If you want the mobility, strength, coordination, and stamina to meet life’s challenges as you age, now is a good time to establish a healthy lifestyle. Not only can you improve the quality of life, you can live longer. And one of the best habits to adopt is exercise. In fact, one study review found that engaging in regular exercise can add up to 6.9 years to your life. Read on to discover the specific benefits of boosting your physical activity and tips on how to start reaping the benefits today.
After 40, muscle mass and function decline at a rate of three to five percent per decade. But if you’re physically active and consistently engage in weight lifting or other forms of resistance training, you can maintain most of your muscle mass well into your 70s and 80s. Resistance training, using either gym equipment or your own body weight, is the most effective way to reverse sarcopenia—the muscle decline that can accompany aging—and dramatically improve overall health. Resistance training can:
- Increase metabolism
- Improve cognition and mood in older adults
- Boost bone density
- Heighten balance and coordination
- Enhance cardiovascular health
- Tone muscles and increase strength
Ready to get started? Consider joining a gym and hiring a personal trainer, at least for a few sessions, who can teach you proper form and how to handle the equipment properly. A trainer can also introduce you to exercises that create a balance of strength and coordination for the whole body, as well as a sensible plan to keep you going. Remember, any workout program is only successful if you are consistent with it.

Dataset entries
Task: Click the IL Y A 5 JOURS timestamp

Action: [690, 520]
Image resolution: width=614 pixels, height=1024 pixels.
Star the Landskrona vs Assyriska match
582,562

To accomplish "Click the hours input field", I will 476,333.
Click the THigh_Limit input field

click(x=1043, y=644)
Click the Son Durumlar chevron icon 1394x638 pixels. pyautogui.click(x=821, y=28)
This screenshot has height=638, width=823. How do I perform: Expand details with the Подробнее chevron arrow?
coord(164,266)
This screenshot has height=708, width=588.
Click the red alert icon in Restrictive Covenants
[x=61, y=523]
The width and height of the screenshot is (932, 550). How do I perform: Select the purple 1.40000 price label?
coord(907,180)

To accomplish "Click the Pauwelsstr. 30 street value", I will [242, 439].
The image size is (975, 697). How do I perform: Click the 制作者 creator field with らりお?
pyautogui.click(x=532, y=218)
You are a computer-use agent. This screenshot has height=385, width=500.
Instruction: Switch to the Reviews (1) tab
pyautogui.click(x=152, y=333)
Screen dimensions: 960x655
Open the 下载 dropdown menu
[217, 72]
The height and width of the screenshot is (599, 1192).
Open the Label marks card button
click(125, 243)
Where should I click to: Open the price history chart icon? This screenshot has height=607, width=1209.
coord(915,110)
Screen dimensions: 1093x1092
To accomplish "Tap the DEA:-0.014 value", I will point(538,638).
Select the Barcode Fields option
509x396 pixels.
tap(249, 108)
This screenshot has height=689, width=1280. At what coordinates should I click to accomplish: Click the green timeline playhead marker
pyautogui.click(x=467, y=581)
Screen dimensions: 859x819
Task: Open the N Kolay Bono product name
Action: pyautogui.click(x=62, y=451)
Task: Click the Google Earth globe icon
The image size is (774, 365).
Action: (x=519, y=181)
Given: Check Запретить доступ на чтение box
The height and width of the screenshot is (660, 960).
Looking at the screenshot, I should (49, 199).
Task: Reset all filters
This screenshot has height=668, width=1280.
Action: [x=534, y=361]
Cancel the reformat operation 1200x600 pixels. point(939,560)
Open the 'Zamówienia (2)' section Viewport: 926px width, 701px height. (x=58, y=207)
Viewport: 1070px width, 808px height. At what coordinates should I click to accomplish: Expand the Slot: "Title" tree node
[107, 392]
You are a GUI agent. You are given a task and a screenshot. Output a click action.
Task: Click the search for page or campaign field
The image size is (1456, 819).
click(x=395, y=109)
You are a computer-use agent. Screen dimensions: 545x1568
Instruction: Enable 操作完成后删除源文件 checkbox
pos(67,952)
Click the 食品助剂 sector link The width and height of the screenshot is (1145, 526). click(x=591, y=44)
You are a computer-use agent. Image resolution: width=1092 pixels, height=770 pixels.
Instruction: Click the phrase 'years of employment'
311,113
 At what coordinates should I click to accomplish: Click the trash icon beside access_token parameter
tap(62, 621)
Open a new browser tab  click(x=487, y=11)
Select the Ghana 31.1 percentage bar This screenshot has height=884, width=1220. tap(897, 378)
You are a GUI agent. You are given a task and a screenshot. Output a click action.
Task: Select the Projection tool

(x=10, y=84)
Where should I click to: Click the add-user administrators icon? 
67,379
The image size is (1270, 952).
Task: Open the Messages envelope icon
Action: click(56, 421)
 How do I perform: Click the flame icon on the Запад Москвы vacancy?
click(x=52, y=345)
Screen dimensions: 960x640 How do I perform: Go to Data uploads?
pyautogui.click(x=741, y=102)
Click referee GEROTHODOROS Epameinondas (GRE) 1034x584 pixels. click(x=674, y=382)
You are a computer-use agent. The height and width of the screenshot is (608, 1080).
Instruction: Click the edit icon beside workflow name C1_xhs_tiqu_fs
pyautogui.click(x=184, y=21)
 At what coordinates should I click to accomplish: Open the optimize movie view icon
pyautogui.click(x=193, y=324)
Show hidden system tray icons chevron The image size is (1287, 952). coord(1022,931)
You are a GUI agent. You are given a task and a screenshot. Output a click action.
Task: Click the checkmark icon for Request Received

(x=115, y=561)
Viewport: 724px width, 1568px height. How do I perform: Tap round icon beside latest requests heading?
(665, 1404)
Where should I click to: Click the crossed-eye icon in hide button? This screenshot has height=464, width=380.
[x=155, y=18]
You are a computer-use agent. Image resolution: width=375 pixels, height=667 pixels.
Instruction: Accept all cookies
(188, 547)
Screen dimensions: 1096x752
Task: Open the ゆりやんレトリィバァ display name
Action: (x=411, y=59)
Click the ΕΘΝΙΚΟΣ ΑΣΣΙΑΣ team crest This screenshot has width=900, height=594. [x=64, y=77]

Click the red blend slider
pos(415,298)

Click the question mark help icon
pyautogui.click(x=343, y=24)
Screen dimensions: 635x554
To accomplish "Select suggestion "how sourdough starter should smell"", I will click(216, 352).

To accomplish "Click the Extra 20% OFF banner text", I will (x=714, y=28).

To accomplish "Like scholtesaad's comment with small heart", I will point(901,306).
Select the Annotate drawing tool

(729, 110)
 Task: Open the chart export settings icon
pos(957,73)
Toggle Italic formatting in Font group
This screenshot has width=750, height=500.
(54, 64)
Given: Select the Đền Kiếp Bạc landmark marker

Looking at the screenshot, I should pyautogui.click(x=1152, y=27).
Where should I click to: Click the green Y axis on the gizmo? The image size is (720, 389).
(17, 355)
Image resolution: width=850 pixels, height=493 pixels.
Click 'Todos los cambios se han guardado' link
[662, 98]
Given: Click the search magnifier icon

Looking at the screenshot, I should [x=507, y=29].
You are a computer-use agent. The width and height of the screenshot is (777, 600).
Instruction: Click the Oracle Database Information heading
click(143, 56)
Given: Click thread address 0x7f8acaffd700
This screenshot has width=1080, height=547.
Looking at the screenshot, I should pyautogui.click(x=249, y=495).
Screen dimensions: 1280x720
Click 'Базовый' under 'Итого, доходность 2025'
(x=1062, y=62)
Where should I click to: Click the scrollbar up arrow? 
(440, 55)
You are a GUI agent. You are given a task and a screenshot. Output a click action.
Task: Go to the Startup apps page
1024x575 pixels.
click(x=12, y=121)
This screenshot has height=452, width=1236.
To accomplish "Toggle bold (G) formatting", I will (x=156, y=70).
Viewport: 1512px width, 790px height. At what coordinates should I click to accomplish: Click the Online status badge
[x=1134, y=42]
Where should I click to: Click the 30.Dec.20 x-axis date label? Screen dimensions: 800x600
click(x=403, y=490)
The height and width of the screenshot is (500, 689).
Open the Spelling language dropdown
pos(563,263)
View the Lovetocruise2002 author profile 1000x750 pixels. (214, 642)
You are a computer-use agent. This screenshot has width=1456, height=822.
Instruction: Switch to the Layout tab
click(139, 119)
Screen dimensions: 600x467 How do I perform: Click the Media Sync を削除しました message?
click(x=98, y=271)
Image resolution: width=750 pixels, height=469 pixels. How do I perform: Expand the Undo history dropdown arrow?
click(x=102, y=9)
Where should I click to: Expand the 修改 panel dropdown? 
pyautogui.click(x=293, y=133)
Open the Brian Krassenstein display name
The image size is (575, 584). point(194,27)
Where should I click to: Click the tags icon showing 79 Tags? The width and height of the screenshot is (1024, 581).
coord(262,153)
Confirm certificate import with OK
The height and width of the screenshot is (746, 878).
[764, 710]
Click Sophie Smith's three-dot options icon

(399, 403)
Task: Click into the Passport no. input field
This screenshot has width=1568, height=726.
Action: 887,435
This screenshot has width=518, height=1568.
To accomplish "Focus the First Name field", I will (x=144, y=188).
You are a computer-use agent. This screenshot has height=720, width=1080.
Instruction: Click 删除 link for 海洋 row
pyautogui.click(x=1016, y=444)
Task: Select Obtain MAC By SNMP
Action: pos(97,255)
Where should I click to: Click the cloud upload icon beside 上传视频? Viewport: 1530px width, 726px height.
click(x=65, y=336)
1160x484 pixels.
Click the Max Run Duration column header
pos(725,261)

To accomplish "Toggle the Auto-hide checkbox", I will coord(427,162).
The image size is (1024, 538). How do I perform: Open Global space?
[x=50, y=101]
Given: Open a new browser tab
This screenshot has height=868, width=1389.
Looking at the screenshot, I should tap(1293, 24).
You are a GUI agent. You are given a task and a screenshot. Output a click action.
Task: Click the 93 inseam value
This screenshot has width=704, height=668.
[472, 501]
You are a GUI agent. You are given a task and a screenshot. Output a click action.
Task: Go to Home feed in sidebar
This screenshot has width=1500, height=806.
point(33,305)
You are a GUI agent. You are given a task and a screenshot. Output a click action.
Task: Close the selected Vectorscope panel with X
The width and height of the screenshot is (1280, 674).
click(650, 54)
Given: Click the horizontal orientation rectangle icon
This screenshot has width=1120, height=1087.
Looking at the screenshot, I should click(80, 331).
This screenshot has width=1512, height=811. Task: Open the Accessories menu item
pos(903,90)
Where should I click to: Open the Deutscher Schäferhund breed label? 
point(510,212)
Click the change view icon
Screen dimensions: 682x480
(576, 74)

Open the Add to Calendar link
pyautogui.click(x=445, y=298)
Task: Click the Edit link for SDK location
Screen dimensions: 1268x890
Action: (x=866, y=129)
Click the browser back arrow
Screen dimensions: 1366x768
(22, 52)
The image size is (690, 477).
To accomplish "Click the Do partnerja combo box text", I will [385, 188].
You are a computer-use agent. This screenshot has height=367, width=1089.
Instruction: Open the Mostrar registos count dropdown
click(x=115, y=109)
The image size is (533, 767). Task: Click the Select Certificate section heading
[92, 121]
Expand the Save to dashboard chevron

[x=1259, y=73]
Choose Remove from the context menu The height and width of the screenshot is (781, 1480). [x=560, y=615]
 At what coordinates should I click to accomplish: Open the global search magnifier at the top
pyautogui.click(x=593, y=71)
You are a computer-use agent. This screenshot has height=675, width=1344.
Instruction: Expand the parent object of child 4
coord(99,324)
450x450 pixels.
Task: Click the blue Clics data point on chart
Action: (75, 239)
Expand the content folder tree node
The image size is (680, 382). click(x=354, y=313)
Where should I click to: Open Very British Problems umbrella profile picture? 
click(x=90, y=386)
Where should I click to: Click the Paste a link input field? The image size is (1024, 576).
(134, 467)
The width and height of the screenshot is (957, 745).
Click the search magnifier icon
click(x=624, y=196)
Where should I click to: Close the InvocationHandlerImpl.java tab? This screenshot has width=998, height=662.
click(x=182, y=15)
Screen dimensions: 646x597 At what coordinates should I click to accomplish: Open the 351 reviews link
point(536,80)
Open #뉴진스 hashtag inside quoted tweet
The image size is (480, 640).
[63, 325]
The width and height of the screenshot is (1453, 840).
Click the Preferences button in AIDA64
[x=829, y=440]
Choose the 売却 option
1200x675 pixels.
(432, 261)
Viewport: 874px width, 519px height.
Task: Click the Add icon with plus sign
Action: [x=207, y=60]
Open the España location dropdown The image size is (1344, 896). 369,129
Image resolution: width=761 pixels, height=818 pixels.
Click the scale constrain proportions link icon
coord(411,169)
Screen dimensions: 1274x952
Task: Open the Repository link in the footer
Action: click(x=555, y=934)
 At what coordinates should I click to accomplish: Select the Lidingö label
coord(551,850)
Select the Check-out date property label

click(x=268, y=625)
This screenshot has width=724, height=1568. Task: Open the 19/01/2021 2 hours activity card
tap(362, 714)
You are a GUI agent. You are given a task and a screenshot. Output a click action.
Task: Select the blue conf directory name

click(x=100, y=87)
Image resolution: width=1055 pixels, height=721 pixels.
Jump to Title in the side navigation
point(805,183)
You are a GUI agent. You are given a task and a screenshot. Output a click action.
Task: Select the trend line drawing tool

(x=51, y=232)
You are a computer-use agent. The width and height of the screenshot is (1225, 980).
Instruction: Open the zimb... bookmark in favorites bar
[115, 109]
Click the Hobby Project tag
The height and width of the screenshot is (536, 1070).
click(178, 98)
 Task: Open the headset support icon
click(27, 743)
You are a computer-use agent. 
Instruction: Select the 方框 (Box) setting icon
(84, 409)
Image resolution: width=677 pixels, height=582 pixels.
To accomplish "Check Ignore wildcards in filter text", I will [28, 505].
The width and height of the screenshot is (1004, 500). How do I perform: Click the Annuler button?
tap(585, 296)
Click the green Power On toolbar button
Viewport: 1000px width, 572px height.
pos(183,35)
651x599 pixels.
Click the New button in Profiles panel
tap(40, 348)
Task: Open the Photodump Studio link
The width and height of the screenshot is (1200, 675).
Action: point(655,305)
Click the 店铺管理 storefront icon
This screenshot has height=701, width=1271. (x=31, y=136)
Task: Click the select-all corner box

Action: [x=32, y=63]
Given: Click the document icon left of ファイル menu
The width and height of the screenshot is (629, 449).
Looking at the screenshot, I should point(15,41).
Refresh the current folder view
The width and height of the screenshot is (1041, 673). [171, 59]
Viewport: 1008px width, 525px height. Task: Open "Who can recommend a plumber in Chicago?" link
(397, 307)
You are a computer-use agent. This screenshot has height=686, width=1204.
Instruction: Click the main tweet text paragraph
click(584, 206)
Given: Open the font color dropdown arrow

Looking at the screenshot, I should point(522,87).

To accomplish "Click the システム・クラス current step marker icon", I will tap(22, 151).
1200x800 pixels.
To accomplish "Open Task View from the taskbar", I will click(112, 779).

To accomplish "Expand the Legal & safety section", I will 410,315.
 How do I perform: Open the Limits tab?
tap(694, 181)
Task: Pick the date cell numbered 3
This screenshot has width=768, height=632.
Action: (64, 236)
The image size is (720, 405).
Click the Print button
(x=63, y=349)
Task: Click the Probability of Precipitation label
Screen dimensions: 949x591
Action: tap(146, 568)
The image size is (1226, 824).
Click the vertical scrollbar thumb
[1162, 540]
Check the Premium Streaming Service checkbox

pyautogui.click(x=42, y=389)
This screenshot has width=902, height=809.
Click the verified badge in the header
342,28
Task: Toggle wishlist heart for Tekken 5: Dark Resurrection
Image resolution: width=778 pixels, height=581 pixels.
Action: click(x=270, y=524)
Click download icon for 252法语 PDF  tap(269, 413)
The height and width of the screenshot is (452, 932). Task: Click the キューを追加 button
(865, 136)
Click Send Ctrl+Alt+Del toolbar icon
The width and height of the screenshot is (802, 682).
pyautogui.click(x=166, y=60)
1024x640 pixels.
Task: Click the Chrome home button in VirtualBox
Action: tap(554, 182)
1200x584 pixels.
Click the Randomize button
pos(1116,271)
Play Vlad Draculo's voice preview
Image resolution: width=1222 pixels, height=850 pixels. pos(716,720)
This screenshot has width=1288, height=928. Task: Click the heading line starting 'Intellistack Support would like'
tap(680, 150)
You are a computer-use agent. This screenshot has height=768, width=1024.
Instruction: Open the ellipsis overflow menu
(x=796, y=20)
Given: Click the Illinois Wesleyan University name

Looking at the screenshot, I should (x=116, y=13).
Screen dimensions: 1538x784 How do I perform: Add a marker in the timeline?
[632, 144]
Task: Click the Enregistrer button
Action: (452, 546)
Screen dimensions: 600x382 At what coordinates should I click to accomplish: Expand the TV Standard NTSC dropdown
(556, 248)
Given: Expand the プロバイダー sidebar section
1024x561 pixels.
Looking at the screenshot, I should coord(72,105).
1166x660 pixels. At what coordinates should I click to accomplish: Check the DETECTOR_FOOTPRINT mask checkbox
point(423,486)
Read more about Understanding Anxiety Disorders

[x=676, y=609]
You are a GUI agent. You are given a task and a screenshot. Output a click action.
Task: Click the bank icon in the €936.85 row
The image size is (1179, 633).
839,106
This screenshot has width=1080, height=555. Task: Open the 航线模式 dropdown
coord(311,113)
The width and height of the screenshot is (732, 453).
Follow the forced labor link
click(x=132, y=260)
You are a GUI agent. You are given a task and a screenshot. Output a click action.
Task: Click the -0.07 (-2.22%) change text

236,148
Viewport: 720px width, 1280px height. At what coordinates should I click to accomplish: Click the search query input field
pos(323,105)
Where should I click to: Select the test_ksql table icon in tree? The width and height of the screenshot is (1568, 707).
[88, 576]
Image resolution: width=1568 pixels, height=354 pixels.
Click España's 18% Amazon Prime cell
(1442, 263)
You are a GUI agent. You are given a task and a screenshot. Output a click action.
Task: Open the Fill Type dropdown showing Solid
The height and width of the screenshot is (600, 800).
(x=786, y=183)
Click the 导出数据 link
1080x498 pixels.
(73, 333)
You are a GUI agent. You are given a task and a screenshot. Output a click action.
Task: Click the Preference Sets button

(Apply what you read):
a - Translate this sentence from the passage on exercise and aging into Spanish: "And one of the best habits to adopt is exercise."
b - Please carry the passage on exercise and aging forward from its last sentence.
The records have nothing to do with the passage on exercise and aging.

(Answers to each task):
a - Y uno de los mejores hábitos que se pueden adoptar es el ejercicio.

b -
Aerobic exercise lowers your risk of cardiovascular disease (CVD), coronary heart disease, and heart failure. It also improves brain function and coordination. The American Heart Association recommends 150 minutes per week of moderate-intensity aerobic activity. Great options include cycling, dancing, hiking, jogging, power walking, and swimming. Or sign up for a team sport like basketball, pickleball, or softball. The goal is to find an activity that’s fun while also elevating your heart rate.
Current research indicates that challenging your body by putting it in an unstable position (e.g., standing on a balance board) is the most effective way to improve balance. Called perturbation, this method is employed by physical therapists and is often included in exercise routines for older adults. Just don’t try this type of exercise without having someone nearby to prevent you from falling.
Longevity’s Latest HIIT
Put all three of these exercise disciplines together in one short and effective high-intensity interval training (HIIT) session. HIIT is defined as engaging in short bursts of intense exercise alternating with low-intensity recovery periods. Current research indicates that 12 weeks of HIIT can improve how cells synthesize proteins as they age, dramatically reducing inflammation and restoring healthy cell function. A good HIIT routine might include a 5-minute warm up followed by 10 to 20 minutes of high-intensity activity like kettlebell exercises punctuated by brief rest periods. For example, 30 seconds of activity with a 10-second rest between sets.